— REQUIRED ACTION —
Render only the lines below from the line with "What do you" through the line with "center [794, 592]." as a Markdown table with the columns Row and Line, numbering each line in order and skipping any blank lines.

— SUPPLIED MATERIAL —
───

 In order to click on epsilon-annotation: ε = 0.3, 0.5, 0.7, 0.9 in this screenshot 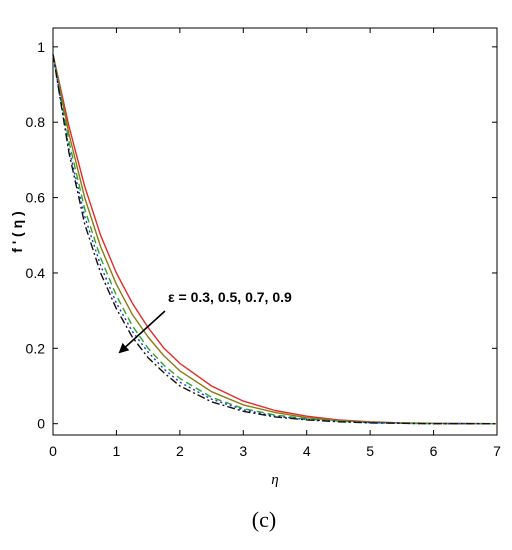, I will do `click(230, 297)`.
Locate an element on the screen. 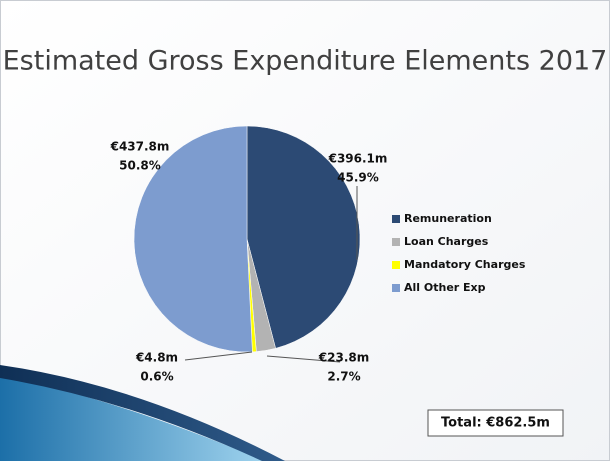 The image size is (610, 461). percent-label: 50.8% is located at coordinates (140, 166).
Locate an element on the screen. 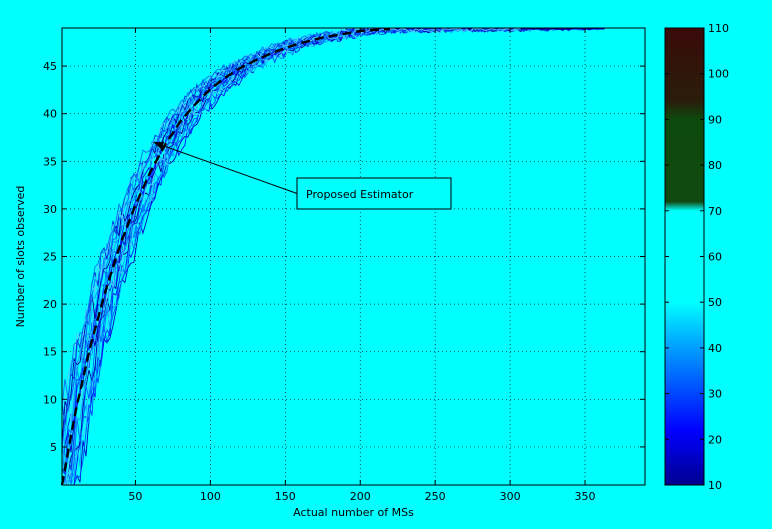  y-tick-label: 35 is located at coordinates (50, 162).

───

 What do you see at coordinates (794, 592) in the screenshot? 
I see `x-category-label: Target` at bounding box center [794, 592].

───

— RESPONSE BOX —
| Row | Line |
|---|---|
| 1 |  What do you see at coordinates (794, 592) in the screenshot?  |
| 2 | I see `x-category-label: Target` at bounding box center [794, 592]. |